AIM OF THE TASK: Please state how many lines of the listing contain the word "Tick", giving the number by itself.

DATA IN THIS EXERCISE:
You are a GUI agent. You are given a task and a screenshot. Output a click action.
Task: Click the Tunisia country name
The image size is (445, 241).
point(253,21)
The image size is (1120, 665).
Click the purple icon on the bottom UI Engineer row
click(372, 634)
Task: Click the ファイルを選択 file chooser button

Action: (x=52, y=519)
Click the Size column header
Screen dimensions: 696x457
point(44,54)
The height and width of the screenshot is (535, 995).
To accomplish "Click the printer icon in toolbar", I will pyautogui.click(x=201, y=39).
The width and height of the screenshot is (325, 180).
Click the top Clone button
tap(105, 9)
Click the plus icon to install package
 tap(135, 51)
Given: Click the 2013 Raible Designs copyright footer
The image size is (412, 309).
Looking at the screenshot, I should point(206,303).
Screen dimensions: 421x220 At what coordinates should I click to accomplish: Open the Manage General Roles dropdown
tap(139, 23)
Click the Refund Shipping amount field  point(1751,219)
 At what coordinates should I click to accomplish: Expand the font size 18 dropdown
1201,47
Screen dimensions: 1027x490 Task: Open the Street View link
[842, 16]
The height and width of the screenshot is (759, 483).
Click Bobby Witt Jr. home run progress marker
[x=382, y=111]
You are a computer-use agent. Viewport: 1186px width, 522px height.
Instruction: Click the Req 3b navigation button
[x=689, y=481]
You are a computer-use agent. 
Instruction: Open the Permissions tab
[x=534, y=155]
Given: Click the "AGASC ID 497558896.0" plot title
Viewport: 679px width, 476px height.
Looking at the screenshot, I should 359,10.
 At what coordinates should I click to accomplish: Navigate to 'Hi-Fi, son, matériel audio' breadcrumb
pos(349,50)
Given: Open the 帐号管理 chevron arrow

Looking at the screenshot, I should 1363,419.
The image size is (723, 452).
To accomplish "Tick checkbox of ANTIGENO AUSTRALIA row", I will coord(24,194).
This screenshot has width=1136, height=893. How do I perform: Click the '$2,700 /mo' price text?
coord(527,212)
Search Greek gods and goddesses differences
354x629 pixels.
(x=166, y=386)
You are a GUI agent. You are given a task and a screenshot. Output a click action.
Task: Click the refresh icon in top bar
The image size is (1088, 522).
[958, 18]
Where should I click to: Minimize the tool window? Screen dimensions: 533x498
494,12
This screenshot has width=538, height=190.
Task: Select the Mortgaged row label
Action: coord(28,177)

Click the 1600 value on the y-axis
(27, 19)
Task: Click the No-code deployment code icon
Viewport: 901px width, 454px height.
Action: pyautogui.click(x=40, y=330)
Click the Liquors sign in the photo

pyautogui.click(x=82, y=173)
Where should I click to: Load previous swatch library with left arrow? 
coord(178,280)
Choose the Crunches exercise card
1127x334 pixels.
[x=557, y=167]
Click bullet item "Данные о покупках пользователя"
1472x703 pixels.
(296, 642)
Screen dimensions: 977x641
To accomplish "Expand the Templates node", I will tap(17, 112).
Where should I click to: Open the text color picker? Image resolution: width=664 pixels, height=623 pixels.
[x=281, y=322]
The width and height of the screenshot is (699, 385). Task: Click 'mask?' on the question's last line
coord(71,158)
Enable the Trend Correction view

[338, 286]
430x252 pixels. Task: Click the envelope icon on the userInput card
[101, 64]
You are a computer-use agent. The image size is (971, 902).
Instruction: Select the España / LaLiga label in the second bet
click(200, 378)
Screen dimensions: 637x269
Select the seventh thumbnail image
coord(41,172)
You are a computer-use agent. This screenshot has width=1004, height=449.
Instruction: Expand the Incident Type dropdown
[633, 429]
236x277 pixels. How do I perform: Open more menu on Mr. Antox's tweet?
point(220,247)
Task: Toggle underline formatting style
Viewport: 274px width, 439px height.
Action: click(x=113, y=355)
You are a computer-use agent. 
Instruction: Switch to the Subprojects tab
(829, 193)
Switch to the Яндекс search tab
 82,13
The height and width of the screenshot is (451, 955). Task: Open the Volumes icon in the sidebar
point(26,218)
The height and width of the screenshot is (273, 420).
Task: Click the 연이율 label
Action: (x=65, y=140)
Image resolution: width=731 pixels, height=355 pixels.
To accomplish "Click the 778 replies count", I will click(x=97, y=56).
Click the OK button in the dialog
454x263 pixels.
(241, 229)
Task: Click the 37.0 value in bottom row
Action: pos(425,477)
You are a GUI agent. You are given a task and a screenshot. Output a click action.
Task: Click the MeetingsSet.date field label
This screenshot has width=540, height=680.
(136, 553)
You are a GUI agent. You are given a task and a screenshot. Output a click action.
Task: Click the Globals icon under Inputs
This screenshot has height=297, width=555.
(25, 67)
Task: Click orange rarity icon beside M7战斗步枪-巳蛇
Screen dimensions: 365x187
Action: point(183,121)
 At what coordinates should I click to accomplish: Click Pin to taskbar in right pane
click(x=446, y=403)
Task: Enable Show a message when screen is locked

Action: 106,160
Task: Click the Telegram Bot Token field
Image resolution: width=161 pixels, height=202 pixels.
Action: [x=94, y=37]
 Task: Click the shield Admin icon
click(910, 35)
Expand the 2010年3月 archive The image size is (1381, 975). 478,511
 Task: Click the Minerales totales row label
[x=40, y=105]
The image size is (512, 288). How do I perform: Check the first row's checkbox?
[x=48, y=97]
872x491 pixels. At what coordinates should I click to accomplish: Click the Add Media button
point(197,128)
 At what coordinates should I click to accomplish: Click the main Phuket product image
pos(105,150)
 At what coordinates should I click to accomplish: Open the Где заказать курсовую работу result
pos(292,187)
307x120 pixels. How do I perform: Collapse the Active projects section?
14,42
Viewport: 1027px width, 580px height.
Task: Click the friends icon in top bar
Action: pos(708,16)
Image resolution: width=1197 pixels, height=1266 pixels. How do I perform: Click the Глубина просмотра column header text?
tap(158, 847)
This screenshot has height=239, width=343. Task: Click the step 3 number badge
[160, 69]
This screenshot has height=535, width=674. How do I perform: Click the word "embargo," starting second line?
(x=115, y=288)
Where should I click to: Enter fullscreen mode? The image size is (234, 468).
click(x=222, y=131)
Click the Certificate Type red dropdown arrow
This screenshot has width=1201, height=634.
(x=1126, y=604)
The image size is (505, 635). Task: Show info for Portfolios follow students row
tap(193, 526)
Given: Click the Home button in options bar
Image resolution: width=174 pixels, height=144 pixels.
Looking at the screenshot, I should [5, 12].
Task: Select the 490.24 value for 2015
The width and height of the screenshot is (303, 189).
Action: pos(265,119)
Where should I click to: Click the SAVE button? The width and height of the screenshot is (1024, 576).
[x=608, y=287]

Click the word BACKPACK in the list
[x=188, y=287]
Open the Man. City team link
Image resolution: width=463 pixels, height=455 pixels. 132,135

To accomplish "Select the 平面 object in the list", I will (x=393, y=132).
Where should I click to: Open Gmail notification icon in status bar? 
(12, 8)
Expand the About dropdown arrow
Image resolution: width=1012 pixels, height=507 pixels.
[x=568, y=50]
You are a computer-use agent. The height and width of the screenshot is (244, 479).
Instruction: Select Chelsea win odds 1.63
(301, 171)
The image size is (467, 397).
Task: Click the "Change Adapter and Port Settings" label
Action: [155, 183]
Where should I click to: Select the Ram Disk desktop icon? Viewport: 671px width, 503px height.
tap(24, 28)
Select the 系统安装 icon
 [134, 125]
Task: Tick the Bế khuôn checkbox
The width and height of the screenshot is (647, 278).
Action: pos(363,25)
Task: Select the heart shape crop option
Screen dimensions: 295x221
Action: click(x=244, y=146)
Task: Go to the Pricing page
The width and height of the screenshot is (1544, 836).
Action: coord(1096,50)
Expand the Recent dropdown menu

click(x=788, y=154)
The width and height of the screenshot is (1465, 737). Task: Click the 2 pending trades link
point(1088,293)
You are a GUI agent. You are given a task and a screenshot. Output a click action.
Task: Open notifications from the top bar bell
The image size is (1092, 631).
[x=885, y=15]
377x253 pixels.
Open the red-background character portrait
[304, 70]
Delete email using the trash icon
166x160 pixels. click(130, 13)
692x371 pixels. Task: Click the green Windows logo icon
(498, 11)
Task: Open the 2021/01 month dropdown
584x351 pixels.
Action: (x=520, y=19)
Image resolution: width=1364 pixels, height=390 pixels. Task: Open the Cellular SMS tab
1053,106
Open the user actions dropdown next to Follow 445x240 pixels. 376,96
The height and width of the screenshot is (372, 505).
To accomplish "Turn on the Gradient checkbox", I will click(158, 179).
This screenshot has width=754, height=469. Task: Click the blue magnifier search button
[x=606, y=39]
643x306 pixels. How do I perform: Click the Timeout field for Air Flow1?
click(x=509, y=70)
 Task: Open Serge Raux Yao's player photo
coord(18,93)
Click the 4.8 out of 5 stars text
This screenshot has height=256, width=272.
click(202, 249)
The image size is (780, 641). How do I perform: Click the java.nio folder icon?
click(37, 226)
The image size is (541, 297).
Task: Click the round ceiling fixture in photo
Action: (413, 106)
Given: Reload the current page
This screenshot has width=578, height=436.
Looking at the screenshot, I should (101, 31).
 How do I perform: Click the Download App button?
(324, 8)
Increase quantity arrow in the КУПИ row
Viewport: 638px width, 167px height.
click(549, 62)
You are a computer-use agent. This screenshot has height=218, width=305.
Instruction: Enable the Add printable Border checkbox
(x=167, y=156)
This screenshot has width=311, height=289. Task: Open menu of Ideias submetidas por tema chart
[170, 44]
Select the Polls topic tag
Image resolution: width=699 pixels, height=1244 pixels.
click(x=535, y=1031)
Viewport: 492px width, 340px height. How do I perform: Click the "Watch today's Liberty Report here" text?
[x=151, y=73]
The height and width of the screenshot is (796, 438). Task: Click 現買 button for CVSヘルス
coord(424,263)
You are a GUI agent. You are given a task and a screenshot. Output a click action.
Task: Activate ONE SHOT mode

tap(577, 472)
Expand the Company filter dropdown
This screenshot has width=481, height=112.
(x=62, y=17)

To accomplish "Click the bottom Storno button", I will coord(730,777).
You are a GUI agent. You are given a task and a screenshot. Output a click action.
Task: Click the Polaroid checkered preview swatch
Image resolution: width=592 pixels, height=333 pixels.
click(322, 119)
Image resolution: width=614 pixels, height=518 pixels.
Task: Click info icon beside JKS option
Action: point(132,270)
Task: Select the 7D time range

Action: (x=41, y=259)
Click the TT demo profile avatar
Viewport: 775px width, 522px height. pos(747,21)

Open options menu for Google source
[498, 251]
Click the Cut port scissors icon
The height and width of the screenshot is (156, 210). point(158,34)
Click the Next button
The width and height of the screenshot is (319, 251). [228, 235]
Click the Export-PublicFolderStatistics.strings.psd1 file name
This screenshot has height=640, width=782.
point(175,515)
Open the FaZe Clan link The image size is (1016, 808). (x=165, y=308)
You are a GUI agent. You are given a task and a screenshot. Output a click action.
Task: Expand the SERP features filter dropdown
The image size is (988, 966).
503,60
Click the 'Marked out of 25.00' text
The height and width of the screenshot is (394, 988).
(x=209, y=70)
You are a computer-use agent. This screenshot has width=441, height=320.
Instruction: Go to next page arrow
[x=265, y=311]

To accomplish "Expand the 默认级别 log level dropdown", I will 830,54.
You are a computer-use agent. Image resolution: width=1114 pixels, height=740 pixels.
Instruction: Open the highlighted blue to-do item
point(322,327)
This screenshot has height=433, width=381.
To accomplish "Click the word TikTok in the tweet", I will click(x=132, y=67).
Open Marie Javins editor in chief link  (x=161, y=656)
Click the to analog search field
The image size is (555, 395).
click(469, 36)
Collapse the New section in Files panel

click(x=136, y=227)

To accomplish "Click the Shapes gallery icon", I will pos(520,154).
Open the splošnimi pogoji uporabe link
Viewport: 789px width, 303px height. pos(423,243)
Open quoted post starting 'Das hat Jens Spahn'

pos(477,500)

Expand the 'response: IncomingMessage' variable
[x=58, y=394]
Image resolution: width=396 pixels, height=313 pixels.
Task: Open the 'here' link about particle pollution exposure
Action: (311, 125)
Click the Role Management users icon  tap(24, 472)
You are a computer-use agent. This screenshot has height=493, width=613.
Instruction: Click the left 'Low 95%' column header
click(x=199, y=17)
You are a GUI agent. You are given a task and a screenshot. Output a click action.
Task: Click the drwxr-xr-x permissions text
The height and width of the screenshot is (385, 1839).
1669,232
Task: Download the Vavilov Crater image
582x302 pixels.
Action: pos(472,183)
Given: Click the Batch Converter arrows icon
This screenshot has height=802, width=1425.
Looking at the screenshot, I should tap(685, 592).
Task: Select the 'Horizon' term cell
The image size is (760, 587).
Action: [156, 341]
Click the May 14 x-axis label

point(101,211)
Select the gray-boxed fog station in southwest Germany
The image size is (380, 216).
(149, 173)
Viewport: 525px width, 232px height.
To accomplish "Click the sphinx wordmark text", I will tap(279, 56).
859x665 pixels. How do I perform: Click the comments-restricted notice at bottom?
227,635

RESPONSE: 2